• _Passage given_:
_ _ _
In one the menace is suggested but veiled, in the other it is brutal and open, but the trials of Phineas Finn and Walter Elliott (a sly Austen reference perhaps) share the same compelling, page-turning power. I'm now on the home straight with Trollope but when I have finished I will be eager to read Connelly's latest, The Scarecrow.
I,too, have just read The Brass Verdict, Mr C! And loved it. The Lincoln Lawyer, about the same character is also splendid. And I was lured into the 'chapter at the back of the book' and want to read The Scarecrow at once...
Afraid I can't comment on the Trollope. I have never read any of his books at all and feel great guilt at the admission. I will embark on him one day but meanwhile there are these tempting little modern things strewing the path.
Posted by: adele geras | 18 August 2009 at 09:54 AM
I love the Brass Verdict, Mr C, in fact I've read it twice! And The Lincoln Lawyer; I love that concept. Interesting in Brass verdict to see Haller describe Harry Bosch, who I have always liked, as having 'dead eyes'. And thinking of the ending, I wonder if they will ever meet again! I've just finished The Scarecrow and loved that too; Connelly is a great writer, and as the blurb says, on the same level as Grisham with his legal theme here (although I have to say that Grisham's The Associate is hard to beat).
_ _ _
• _Dataset content_:
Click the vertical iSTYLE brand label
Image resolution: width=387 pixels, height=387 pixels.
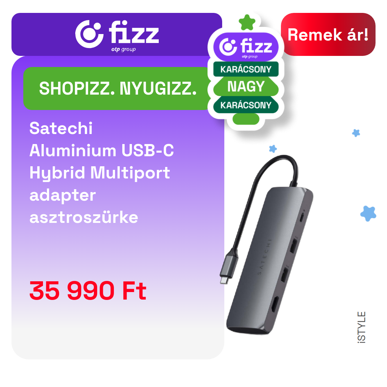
_ _ _
• _Directive A_:
List every writer named in the book discussion.
• _Directive B_:
In the book discussion, whom does Haller describe as having 'dead eyes'?
• _Directive C_:
Restate the part of the book discussion that opens with the words containing "In one the menace" and closes with "latest, The Scarecrow.", replacing "compelling" with "gripping".
The data is separate material, apart from the book discussion.

• _Complete answer A_:
Austen, Trollope, Connelly, Grisham

• _Complete answer B_:
Harry Bosch

• _Complete answer C_:
In one the menace is suggested but veiled, in the other it is brutal and open, but the trials of Phineas Finn and Walter Elliott (a sly Austen reference perhaps) share the same gripping, page-turning power. I'm now on the home straight with Trollope but when I have finished I will be eager to read Connelly's latest, The Scarecrow.